Atravessei algumas vezes o grande chapadão ocidental da Bahia. Ao passar por ele, sempre tentei avistar uma certa Serra Geral que eu sabia existir a oeste. Mas nunca consegui ver sua crista. Até que, um dia, desci do chapadão para Goiás. Descobri então a razão deste enigma. Leia abaixo e veja como isto aconteceu.
Muitas formações no Brasil são chamadas de Serra Geral, desde o Sul até o Espinhaço. Esta é mais uma delas – que felizmente recebe também o ambicioso nome de Espigão Mestre. Acreditava-se no passado que ele seria a espinha dorsal do nosso relevo.
É um acidente enorme, desenvolvendo-se de forma sinuosa entre regiões que vão do Sudeste ao Nordeste. De sul para norte, começa na fronteira entre MG e BA, junto ao PN Grande Sertão Veredas, correndo longamente a seguir entre BA, GO e TO. Termina na divisa com o PI, onde está a Serra das Mangabeiras, que lhe é transversal. São cerca de 600 km – e, acredite, sem nenhuma serra!
E sabe a razão? Porque o Espigão Mestre é uma escarpa, à semelhança por exemplo da Serra do Mar. Ou seja, possui uma única parede (e não duas), separando as terras altas das baixas. No local onde o conheci, a escarpa tinha 200m de altura, entre o chapadão baiano a 900m e os baixos e acidentados terrenos goianos a 700m.
Mas nem sempre será assim, pois às vezes o desnível da parede sobe acima de 300m e, em outras mais ao norte, o Espigão é mais conceitual do que real, deixando a rigor de apresentar um degrau pronunciado. Em geral, não é uma formação elevada, sequer ultrapassando os 1.000m de altitude.
Integra o Planalto Central, que é um extenso bloco rochoso de formação cristalina muito antiga, sobre o qual se acumularam ao longo do tempo camadas sedimentares. É exatamente o arenito sedimentar, fraturado e vermelho que você encontrará nas paredes do Espigão Mestre.
O degrau do Espigão Mestre tem uma origem tectônica, relacionado a uma gigantesca descontinuidade ou sutura que vai da Bacia do Parnaíba ao norte até a do Paraná ao sul. Os geólogos gostam de chamá-la de lineamento transbrasiliano. Houve durante eras antigas a invasão de águas do mar pelo norte, o que explica a presença nesta província de rochas calcárias, desde o PI até MG – formadas pela deposição dos esqueletos marinhos.
O Espigão é um evidente divisor de águas entre as bacias do São Francisco a leste e do Tocantins a oeste. Para o primeiro correm os longos cursos do Carinhanha, do Itaguari e do Corrente. Para o segundo, os Rios Paranã e Sonho, além das águas formadoras da importante Represa Serra da Mesa.

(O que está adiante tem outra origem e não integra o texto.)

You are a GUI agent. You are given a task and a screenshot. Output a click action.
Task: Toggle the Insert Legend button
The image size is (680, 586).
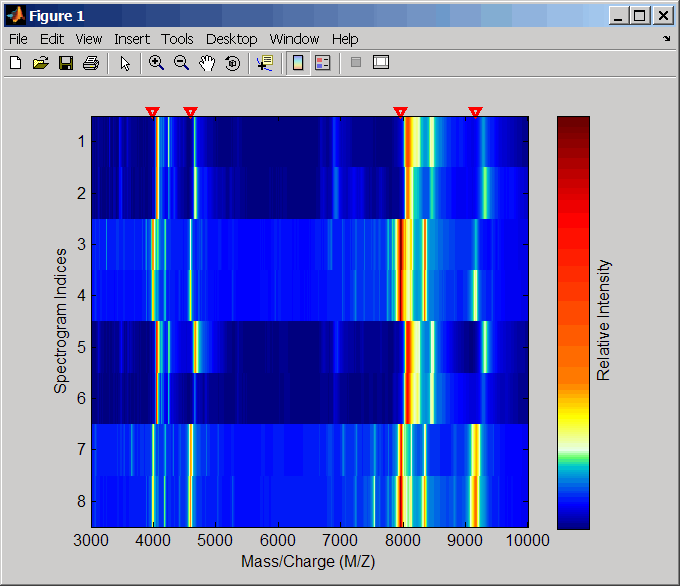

Toda esta região é recoberta por um cerrado um tanto sofrido, que ora se apresenta denso, ora exibe campos de vegetação mais rala. Entretanto, nos chapadões a leste, a cultura de grãos em grandes propriedades tem crescentemente substituído a flora nativa. No vertente interior do Espigão a oeste, a atividade agropastoril acontece em pequenas fazendas. Esta movimentação está fazendo rarear a fauna de maior porte – felinos, primatas, roedores.
Aliás, se você chegar na região bem pelo leste, notará como o cerrado original foi derrubado para a formação de pastagens, que vão cedendo espaço para a soja, à medida que você avança para oeste no sentido do Espigão. Acredito que, no futuro, as culturas irão se deslocar para o norte, chegando até o MA e o PI.
Existem quatro reservas naturais neste território: os grandes PN das Nascentes do Parnaíba (720 mil ha), do Grande Sertão Veredas (230 mil ha) e da Chapada dos Veadeiros (sendo no momento ampliado para 240 mil ha), além do PE da Terra Ronca (60 mil ha). São todos recobertos pelo cerrado.
Dos três primeiros, só o último tem uma ativa visitação. Já Terra Ronca contém um notável conjunto de grandes cavernas calcárias com belas decorações, numa região muito promissora. Até onde sei, nenhuma dessas reservas dispõe de uma estrutura apreciável.
Não é um lugar de antiga ocupação, sem povoados históricos. As maiores cidades são apenas de porte médio e ligadas à cultura da soja, como Barreiras e Luis Eduardo (BA). A face interna do Espigão Mestre é habitada tão somente por pequenas vilas, que sobrevivem na lentidão do calor e da chuva.